1. 29

  2. 20

    This is a good article but it seems to me that it totally ignores the security implications of leaving old code in place because it works for your use case.

    If your application is such that the machine it’s running on isn’t internet connected then hey, good on you, but how many of us can actually say that?

    1. 8

      It’s a milter. I don’t think the author can actually say that.

    2. 19

      My milter implementation has been completely stable since written in Python 2 in 2011. Now I have to destabilize it because people are taking Python 2 away.

      (I do not have tests. Tests would require another milter implementation that was known to be correct.)

      Sounds like the Python 3 tests have a completely stable Python 2 implementation to be tested against.

      1. 4

        My thought exactly.

        He can test against live input samples. And some randomly generated ones / edge cases which he should have done anyways.

        But of course, it is work. But if his current version really is rock solid, he could just continue running it with python 2 or buy red hat enterprise.

      2. 15

        Isn’t this a complaint about the lack of free support from distros? Am I misunderstanding?

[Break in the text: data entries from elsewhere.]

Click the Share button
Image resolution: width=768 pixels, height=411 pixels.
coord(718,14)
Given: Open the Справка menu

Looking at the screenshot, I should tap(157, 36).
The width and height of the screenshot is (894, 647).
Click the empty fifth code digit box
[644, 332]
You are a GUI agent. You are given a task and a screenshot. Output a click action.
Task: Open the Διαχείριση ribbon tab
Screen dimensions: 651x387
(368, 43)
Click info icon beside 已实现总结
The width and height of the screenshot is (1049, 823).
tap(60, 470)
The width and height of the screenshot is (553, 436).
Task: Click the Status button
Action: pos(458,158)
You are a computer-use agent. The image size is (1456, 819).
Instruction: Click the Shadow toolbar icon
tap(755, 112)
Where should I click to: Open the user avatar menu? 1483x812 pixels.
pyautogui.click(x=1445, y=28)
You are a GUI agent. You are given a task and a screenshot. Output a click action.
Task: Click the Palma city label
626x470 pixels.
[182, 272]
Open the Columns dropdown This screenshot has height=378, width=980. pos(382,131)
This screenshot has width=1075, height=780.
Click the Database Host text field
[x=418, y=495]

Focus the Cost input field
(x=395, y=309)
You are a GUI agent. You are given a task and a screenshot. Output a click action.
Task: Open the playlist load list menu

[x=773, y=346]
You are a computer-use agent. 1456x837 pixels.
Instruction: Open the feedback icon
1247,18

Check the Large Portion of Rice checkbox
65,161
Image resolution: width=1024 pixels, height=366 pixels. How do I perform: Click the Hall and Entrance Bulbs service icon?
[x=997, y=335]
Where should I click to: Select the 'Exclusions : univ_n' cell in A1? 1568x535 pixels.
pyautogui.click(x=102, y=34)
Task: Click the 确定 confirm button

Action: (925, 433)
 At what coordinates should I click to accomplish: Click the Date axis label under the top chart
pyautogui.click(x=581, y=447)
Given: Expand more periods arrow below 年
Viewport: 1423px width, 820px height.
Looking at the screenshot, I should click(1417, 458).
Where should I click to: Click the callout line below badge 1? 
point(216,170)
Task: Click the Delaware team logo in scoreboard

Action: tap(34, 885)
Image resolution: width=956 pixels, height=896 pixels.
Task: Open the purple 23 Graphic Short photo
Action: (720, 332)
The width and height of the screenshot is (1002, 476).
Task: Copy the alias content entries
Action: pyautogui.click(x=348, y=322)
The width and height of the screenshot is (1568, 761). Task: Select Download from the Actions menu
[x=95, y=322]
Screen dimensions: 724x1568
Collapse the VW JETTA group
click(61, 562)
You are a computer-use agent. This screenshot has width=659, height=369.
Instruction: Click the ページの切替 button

        Perhaps a group of people would like to start a paid support service for Python 2?

        1. 8

          RHEL will be supporting a Python 2 interpreter until at least June of 2024. Potentially longer if they think there’s enough money in offering another “extended lifecycle” (which got RHEL 6 up to a whopping 14 years of total support from its initial release date).

          1. 2

            Alternately something can be “done” and never need to be touched again. Expiring toolchains breaks a lot of “done” code.

            1. 20

              In the current security landscape? Are you serious? No code is perfect. New flaws in old code are being found and exploited all the time.

              1. 1

                Obviously python is large enough to be a security problem, but take e.g. boltdb in the golang world. It doesn’t need more commits, unless golang shifts under it. I believe it’s possible to have code that’s useful and not a possible security problem.

                1. 15

                  I don’t understand where you’re coming from here. I’m not a Golang fan, but looking at the boltdb repo on github I see that it’s explicitly unmaintained.

                  You’re saying that you don’t think boltdb will ever have any serious security flaws that need addressing?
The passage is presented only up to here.